- **What is needed**
Going line by line through the entries, count those containing "avatar" and state only the result.

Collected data
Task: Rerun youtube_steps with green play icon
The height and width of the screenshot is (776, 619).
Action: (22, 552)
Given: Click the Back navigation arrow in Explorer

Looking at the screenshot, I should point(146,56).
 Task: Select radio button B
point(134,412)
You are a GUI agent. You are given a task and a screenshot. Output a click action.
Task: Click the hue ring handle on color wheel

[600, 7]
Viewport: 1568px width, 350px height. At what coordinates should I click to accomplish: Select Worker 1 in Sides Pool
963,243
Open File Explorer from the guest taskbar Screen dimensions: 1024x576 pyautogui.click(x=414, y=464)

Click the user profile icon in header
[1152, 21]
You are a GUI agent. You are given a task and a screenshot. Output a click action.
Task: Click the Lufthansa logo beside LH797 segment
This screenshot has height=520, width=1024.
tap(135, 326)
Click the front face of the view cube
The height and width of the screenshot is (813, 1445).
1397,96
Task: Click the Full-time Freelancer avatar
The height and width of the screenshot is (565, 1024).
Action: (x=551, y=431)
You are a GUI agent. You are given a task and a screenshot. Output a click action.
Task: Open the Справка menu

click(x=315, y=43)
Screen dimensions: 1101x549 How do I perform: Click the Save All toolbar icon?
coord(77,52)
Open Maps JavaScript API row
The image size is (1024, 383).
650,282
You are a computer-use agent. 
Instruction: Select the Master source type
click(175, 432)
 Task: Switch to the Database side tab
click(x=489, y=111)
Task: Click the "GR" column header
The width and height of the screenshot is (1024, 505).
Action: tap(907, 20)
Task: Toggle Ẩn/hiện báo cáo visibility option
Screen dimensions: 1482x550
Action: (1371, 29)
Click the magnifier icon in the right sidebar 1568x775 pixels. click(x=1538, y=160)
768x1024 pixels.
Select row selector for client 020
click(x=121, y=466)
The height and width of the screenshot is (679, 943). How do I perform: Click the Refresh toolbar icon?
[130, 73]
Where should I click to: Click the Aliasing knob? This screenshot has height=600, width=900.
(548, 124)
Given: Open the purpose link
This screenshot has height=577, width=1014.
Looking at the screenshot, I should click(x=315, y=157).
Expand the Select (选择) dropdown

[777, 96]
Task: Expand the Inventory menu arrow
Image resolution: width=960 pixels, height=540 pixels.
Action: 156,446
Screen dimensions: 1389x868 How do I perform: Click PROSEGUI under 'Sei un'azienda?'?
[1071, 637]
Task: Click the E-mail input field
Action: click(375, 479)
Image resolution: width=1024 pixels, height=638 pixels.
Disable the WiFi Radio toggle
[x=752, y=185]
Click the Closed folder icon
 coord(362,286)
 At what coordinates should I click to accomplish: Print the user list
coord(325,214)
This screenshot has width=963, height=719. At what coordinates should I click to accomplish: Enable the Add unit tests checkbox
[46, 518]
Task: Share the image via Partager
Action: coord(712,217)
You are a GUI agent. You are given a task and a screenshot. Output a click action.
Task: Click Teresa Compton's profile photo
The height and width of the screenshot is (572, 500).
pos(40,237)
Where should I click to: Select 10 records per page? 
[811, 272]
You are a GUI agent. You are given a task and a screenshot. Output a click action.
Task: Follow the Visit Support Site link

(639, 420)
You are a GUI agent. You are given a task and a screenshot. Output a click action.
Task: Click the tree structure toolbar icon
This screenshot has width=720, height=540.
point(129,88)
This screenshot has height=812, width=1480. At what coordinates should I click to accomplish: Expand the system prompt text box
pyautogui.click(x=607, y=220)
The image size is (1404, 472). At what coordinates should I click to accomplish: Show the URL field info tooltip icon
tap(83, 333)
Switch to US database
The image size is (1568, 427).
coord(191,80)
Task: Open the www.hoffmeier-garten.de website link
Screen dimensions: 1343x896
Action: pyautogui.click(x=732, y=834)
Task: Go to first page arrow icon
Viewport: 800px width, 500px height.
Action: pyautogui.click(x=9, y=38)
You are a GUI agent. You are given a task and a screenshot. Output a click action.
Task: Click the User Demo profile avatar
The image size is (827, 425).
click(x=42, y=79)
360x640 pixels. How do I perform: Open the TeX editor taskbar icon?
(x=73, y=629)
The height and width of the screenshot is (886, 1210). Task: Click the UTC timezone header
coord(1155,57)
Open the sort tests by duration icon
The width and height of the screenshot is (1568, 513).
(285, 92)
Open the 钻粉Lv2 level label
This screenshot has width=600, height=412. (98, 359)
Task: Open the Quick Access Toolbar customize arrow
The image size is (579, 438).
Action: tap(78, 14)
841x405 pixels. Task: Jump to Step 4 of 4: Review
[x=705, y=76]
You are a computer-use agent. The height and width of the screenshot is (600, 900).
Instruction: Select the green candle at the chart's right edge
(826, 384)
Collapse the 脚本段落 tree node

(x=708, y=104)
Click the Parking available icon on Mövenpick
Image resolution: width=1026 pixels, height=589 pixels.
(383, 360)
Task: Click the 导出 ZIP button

- **Reply to the exercise**
2